Saved entries:
"""

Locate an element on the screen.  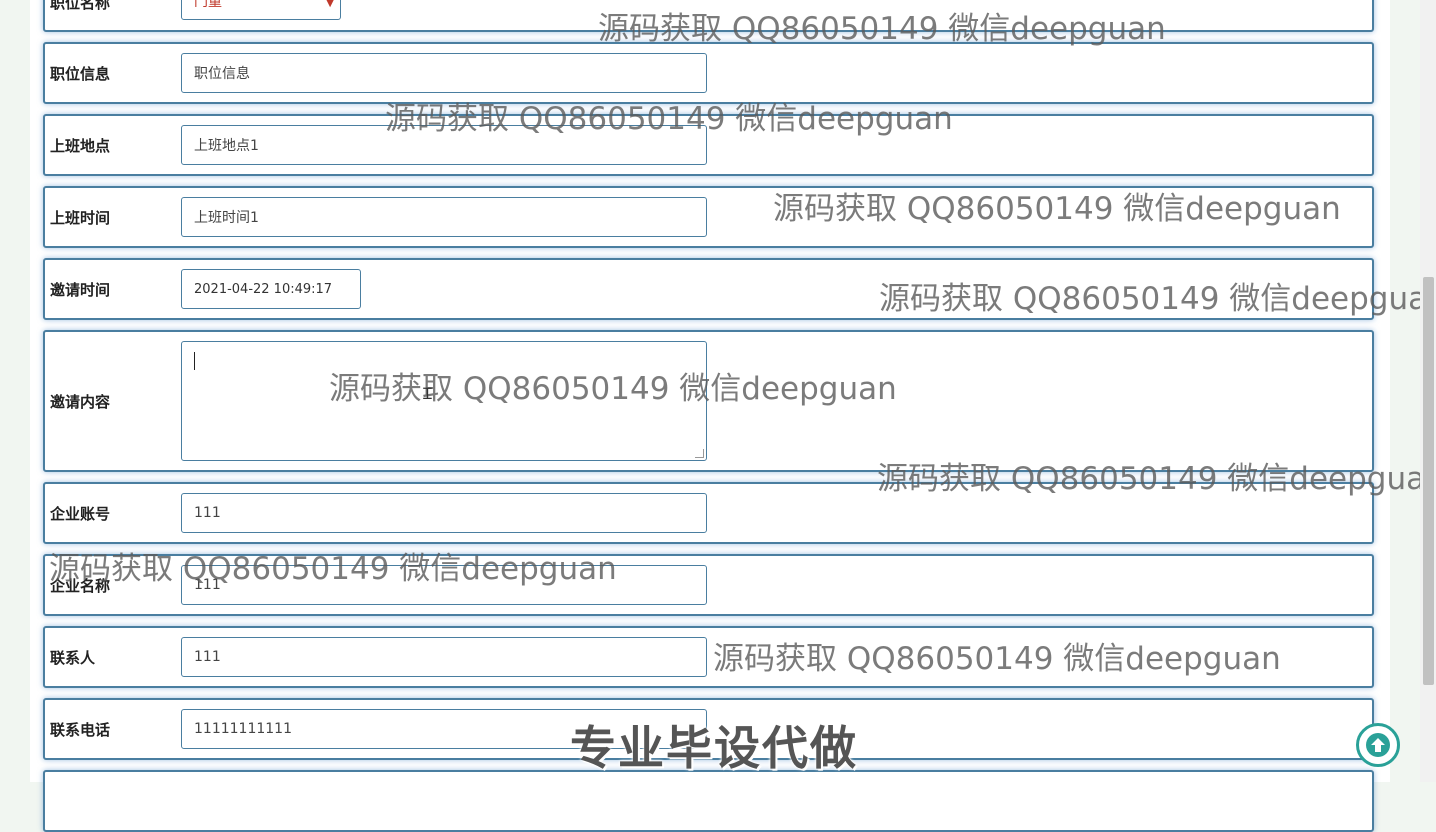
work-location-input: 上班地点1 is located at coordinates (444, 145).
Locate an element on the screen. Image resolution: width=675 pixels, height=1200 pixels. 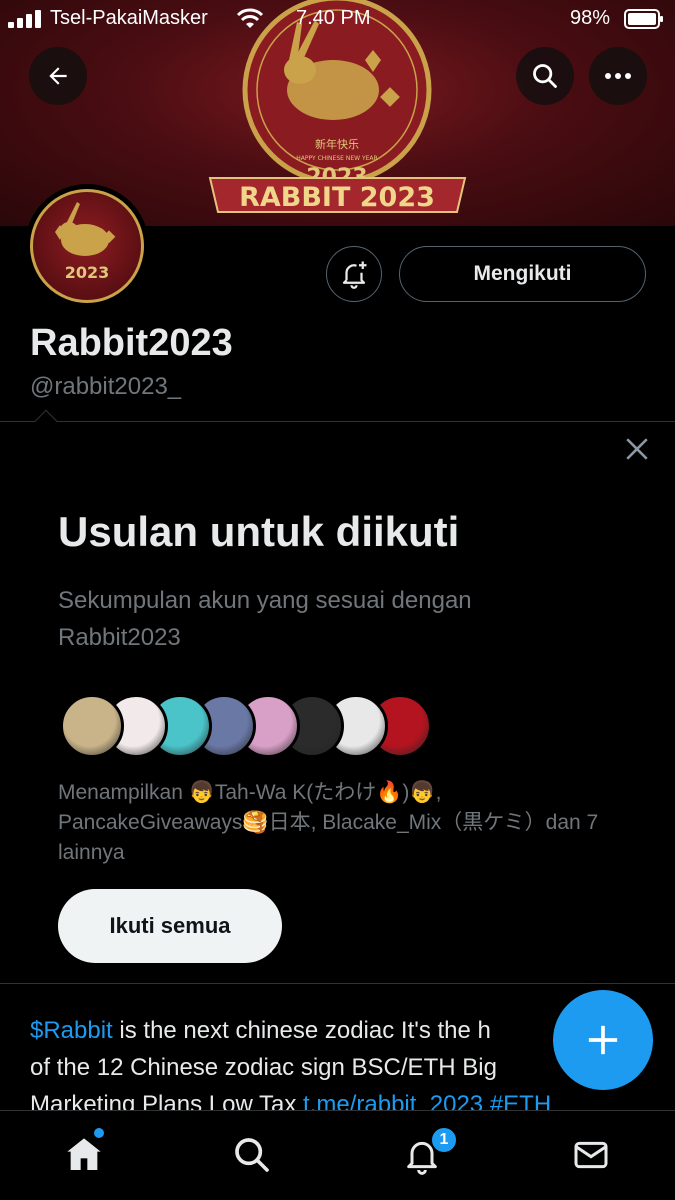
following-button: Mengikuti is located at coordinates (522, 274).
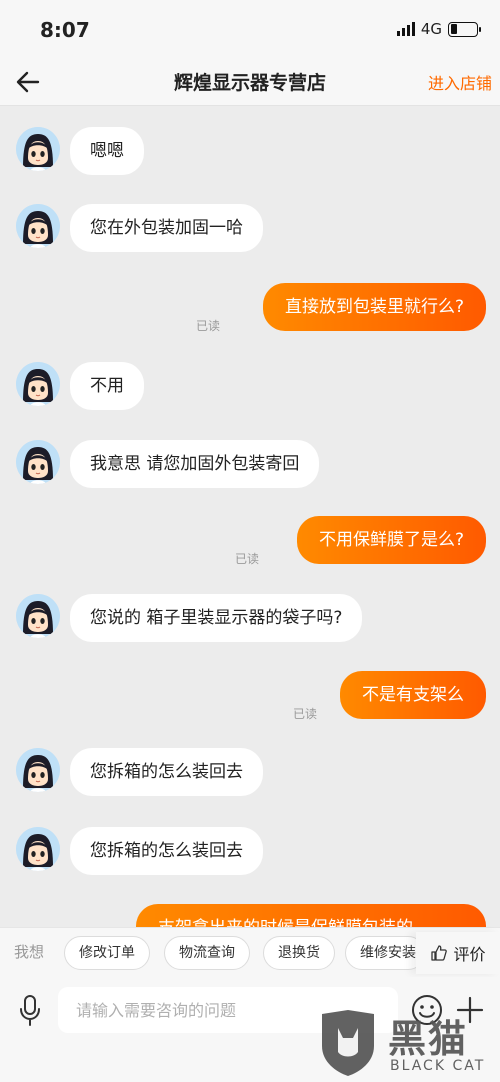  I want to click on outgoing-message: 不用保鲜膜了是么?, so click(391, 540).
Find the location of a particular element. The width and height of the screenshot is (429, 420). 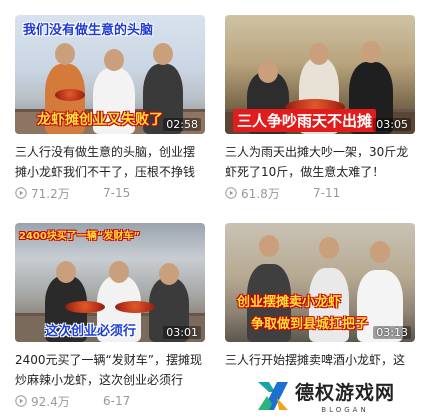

"""

Aim of the task: Write out every line of the records above again, word for word, but leave out the pictures.

Answer box:
Locate an element on the screen.  
work-location-input: 上班地点1 is located at coordinates (444, 145).
Locate an element on the screen. Image resolution: width=675 pixels, height=1200 pixels. 
following-button: Mengikuti is located at coordinates (522, 274).
  I want to click on outgoing-message: 不用保鲜膜了是么?, so click(391, 540).
Find the location of a particular element. The width and height of the screenshot is (429, 420). 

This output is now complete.